Wednesday, April 30, 2008

Paper dolls from different sets

Women of a certain age probably remember playing with paper dolls when they were children, but I'm guessing that most of my (two or three) male readers never had that experience. For the men's benefit, I'll explain:

Paper dolls usually came (do they still?) in a booklet that included two or three human figures to be punched out of cardboard, plus several pages of paper clothing to be cut out with scissors and hung by folded tabs from the shoulders of the cardboard people. All the dolls in a particular booklet would have similarly painted features and be of approximately the same size. It was easy to believe they were friends or family members.

I loved paper dolls when I was a kid, and I owned several sets of them. The problem was that the sets weren't interchangeable. Even though I had lots of paper dolls, I could never pretend to host a large gathering, because the people from different sets didn't go together. For example, there might have been a set of little-girl dolls who were ten inches tall and proportionately wide, and the adult glamour girls in another set might have been only eight inches tall. There was no way to pretend the glamour girls were the mothers of the little-girl paper dolls. I had a good imagination, but not that good.

• [Data lines]
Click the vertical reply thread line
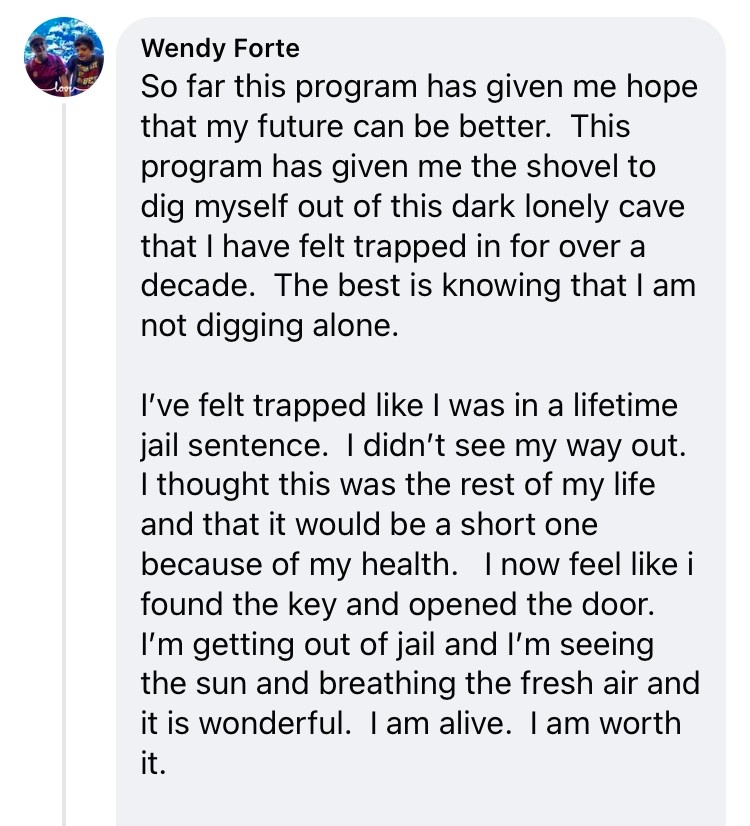This screenshot has height=826, width=750. [64, 464]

• [Problems to work on]
1. In the paper dolls post, how were the paper clothes attached to the cardboard figures?
2. Which numbers does the paper dolls post spell out in words? List each one once.
3. Continue the paper dolls post from the point where it stops.
The lines have nothing to do with what you're asked here.

• [Set of answers]
1. They were hung by folded tabs from the shoulders of the cardboard figures.

2. two, three, ten, eight

3.
I've been thinking about this because sometimes I see real people with other real people who look like they belong to different sets. Do you know what I mean?

For example, if I see a very tall, skinny woman walking with a really short, round man, I think, ah, different sets. Or if I see a well-groomed, professionally manicured woman wearing a business suit, I'd never guess that the guy wearing overalls across the room is her husband. In my mind, her husband would be wearing a coat and tie. Hip-hop artists and country singers don't seem to me like they go together, and yet there they are, at the Grammy awards, all getting along.

The good news is that even as I notice the differences in people, even as my paper-doll-influenced mind sorts and categorizes them into sets, I've outgrown the idea that the sets shouldn't mingle. As an adult, I've learned that a gathering of people "from different sets" can be much more interesting than a group of people who are all just alike. It's diversity, it's a good thing, and I'm glad to see most of the world making progress in that direction.

Although, to be honest, I'd still have a hard time putting those eight-inch glamour girls with the ten-inch giant children.

10 comments:

  1. Great anology! I loved paper dolls too and had sets just like you described. Tall heavy little girls and small glamour girls. I didn't put them all together but I would try to find a friend who had the same set and we would play together and my dolls had another 2 or 3 friends! I also drew and colored 'designer' clothes for them with Crayolas. All little girls do now is think about little boys! Too bad - we had so much fun as kids.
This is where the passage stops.